Top of RECORDS SHOWN
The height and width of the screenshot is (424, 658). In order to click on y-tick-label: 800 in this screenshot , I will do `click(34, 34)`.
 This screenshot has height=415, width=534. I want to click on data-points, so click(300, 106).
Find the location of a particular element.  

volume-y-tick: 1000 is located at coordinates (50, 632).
Bottom of RECORDS SHOWN
Top of RECORDS SHOWN
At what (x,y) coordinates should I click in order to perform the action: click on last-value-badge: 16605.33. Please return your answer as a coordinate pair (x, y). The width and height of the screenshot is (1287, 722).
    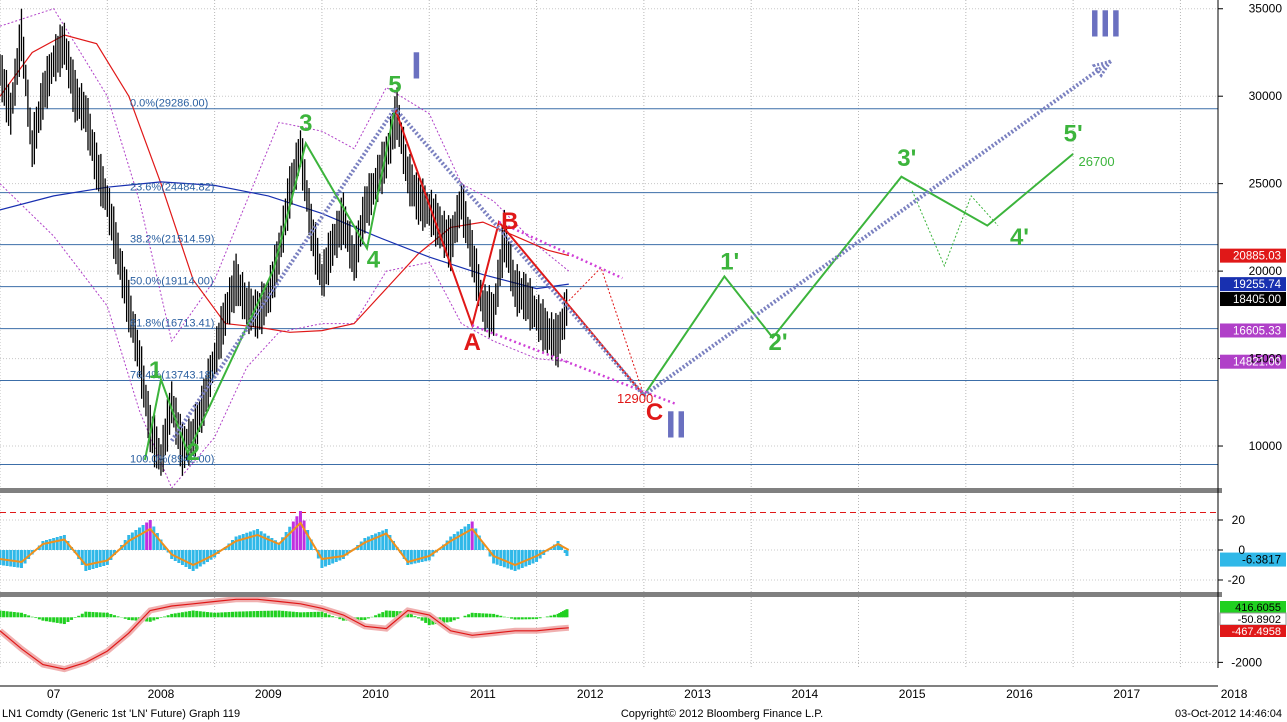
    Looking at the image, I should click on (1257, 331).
Bottom of RECORDS SHOWN
Top of RECORDS SHOWN
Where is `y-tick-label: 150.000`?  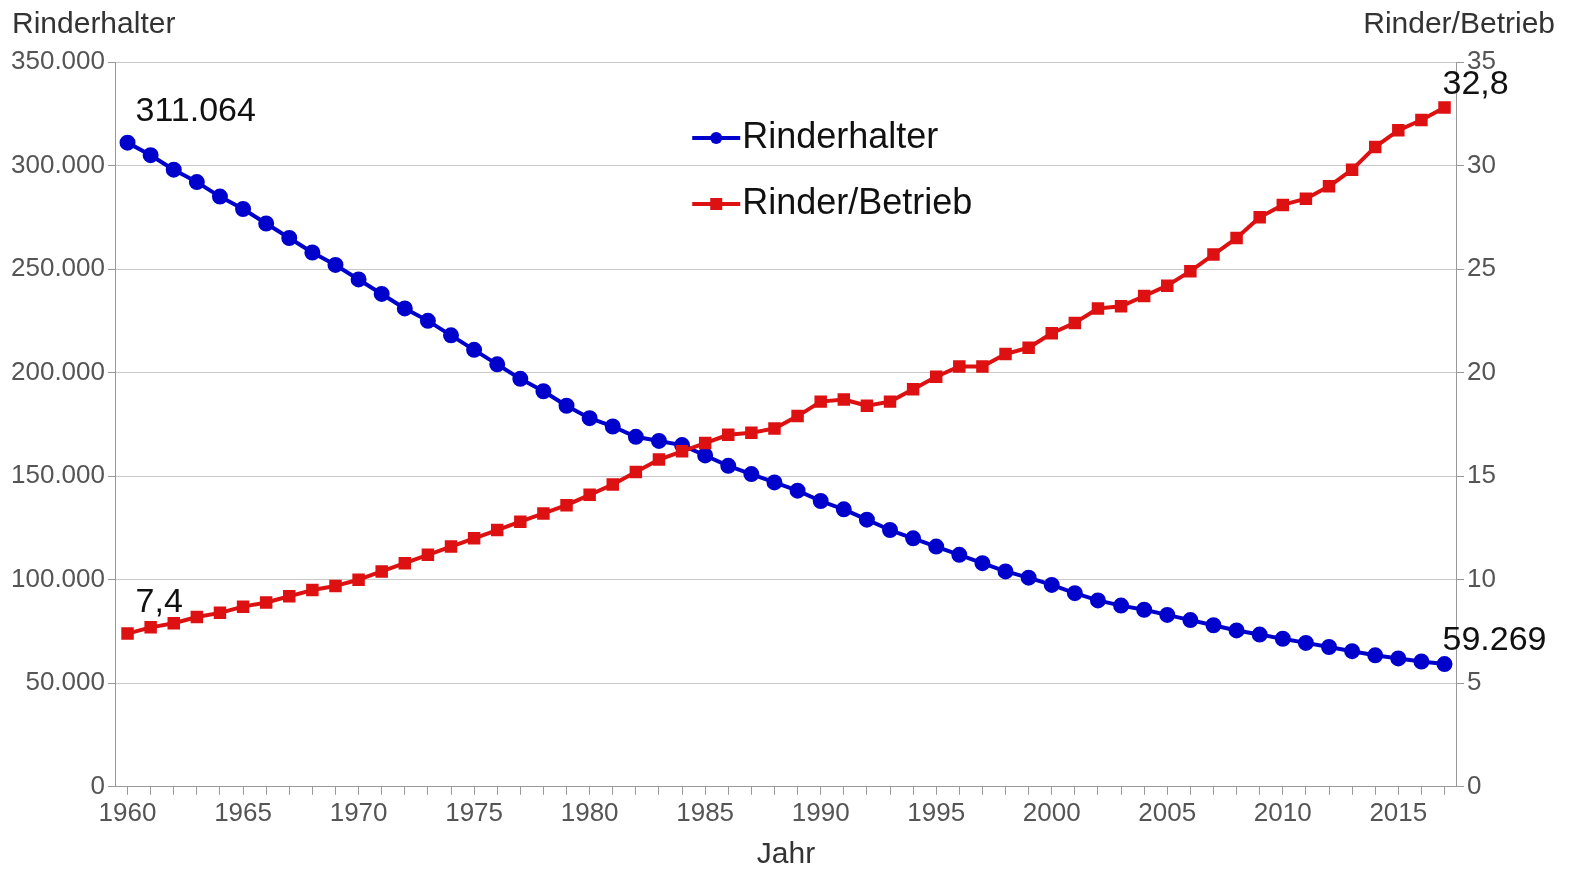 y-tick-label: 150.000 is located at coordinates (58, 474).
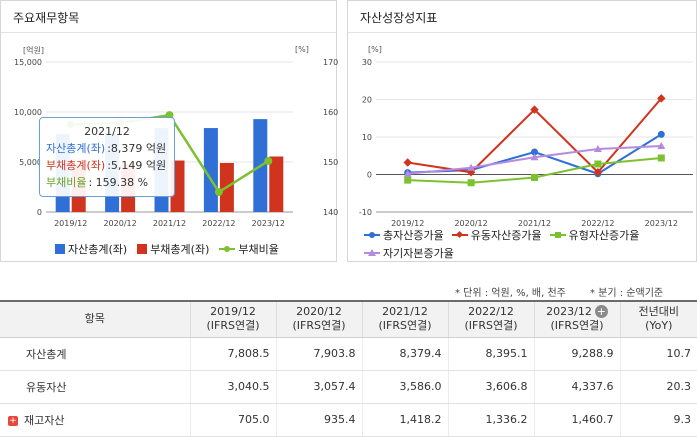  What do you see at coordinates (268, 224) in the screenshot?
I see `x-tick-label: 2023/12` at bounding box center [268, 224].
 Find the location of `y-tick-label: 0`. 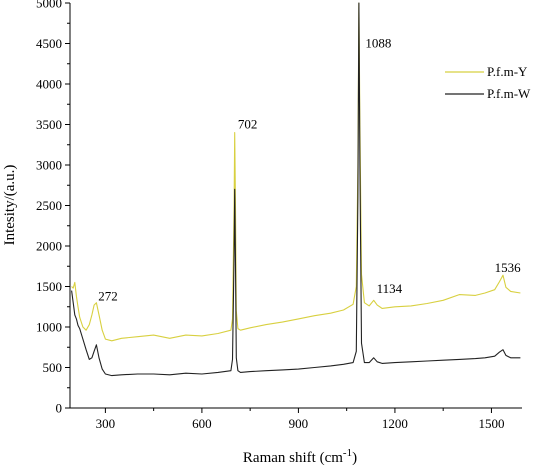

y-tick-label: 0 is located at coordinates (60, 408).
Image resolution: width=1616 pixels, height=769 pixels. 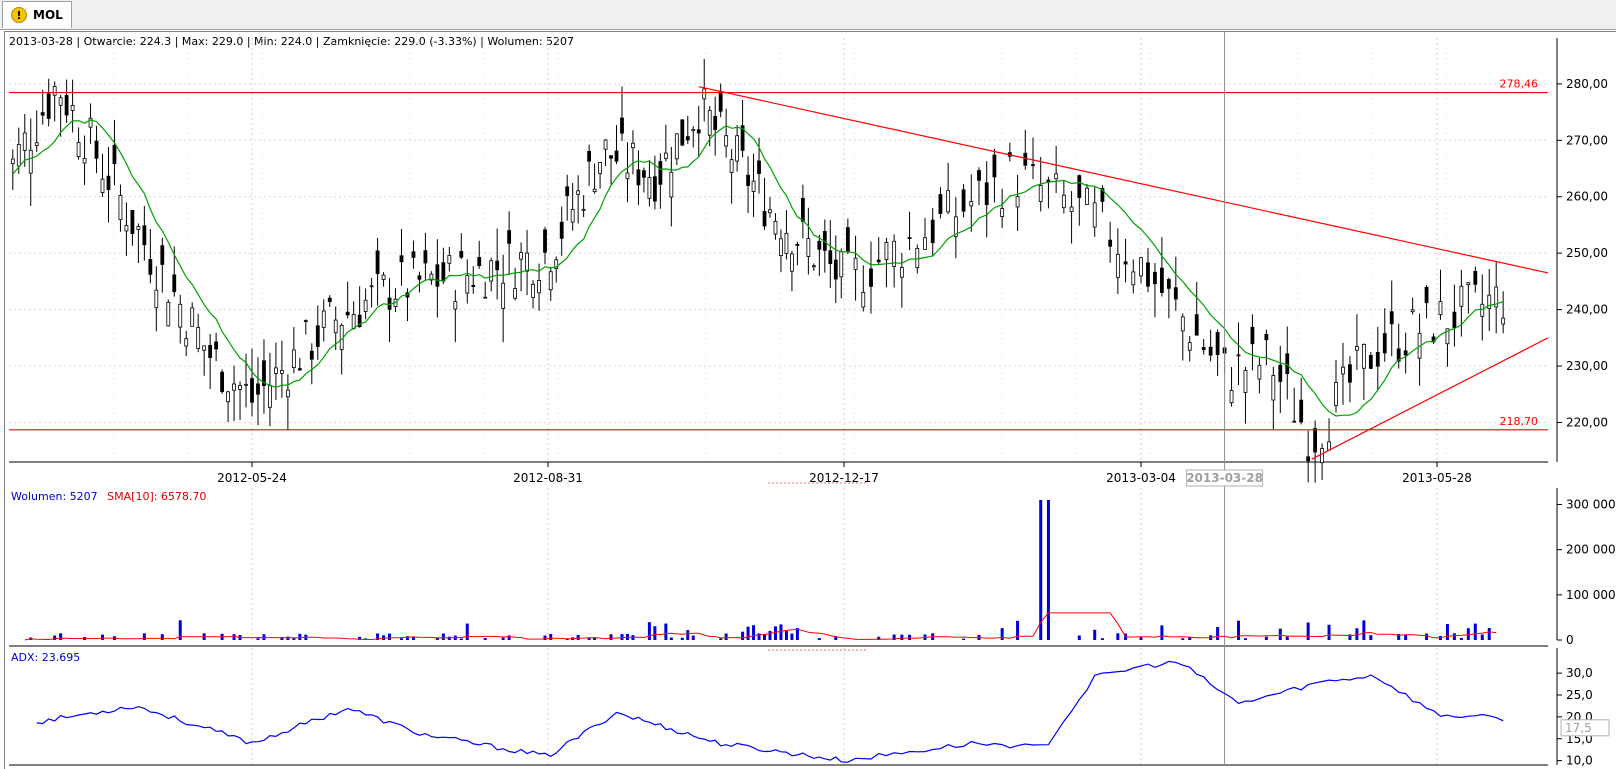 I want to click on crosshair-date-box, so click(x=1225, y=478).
Bottom of RECORDS SHOWN
## EXERCISE PROMPT:
Copy the stretch of entries from the line containing "At what (x,y)" through the line containing "Looking at the", omitting the pictures.

## EXERCISE SOLUTION:
At what (x,y) coordinates should I click in order to perform the action: click on last-value-badge: 16605.33. Please return your answer as a coordinate pair (x, y). The width and height of the screenshot is (1287, 722).
    Looking at the image, I should click on (1257, 331).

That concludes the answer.